9/03/2008

Americana, Don DeLillo

Die verwegene Begeisterung, die sich auf halber Strecke bereits einstellte, konnte bis zur letzten Seite nicht gehalten werden. Ist aber nicht schlimm, trotzdem beeindruckendes Ding.

Wie konnte einem das Debüt von Herrn D. entgehen? Wahrscheinlich lag es am Veröffentlichungsdatum: 1971 ist sehr lange her. Der Protagonist David erinnert bisher tatsächlich an einen erwachsen(er)en Holden Caulfield, der die Abgründe des Büro-Alltags ertragen muss. Dann macht er sich auf eine Reise in den Westen, so mythisch und abgeschmackt das auch sein mag. Hyperamerika, Pseudoamerika, Panamerika. Megamerika. Ist DeLillo Systemtheoretiker oder -analytiker? Die alte Frage.

Nachdem David die Stadt verlassen hat, erinnert er sich an Szenen seiner Kindheit und die Erfahrungen, die ihn zum Werber (der absonderlichste Beruf diesseits der Hölle) werden ließen. Dann geht es zurück in die Gegenwart. Eigentlich soll auf der Reise ein (Dokumentar-) Film über Indianer gedreht werden, doch stattdessen sammelt David Monologe.

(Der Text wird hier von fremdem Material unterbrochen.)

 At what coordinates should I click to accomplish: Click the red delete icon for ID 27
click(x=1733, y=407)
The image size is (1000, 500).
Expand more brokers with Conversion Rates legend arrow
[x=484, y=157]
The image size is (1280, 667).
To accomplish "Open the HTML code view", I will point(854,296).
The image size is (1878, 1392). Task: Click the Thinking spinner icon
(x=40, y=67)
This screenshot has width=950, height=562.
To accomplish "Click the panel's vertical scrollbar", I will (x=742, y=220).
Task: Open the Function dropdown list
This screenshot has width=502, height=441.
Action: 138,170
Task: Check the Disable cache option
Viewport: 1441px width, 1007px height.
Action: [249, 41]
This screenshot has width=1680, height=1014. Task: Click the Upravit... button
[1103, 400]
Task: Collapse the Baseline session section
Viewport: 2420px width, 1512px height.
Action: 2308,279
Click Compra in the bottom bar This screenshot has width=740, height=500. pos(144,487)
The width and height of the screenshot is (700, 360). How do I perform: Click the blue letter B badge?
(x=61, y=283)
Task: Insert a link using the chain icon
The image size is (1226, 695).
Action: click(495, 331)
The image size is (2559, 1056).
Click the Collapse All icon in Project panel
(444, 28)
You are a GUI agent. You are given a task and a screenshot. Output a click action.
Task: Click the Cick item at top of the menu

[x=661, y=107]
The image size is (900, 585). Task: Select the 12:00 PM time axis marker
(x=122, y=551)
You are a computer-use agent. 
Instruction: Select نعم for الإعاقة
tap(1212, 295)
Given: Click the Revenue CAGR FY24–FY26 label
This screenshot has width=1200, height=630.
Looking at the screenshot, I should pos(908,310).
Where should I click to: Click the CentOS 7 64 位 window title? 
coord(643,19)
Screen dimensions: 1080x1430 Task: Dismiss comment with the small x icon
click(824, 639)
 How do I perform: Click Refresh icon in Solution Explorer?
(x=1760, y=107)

DeLillos Sätze sind jetzt schon so geschliffen, dass man sich dran schneidet. Auch inhaltlich hat er einiges zu bieten: die Todesthematik wird bereits angerissen. Ganz klar formuliert er: nur der gewaltsame Tod lässt die Umgebung beben. Es ist das Ereignis, das zählt: der kritische Moment im umgebenden System. Hier kommt auch die epochale Wucht des Mediums Film zur Geltung: mit Kameras wird neuer Raum erschlossen, eine vollkommen neue Art der Realitätsaneignung (oder -verzerrung) eröffnet sich. Burt Lancaster wird auch lobend erwähnt. Das ist alles schön und gut und klug.

Aber insgesamt ist das Leseerlebnis durchaus zerfasert: die Szenen der Vergangenheit sind viele und auch mit den von Ironie getränkten Erzählungen von Davids Darstellern kann man einige Bücher füllen. Die Grundnarration der Reise verwebt sich mit der *Aufnahme* der Umgebung. Das System Amerika lässt sich nur in seinem Niederschlag im System David nachweisen. Der Roman ähnelt am Ende dem Film, den David dreht: eckig, einäugig, polaroidig. Ein einzelnes erhabenes Amerikabild bleibt DeLillo schuldig.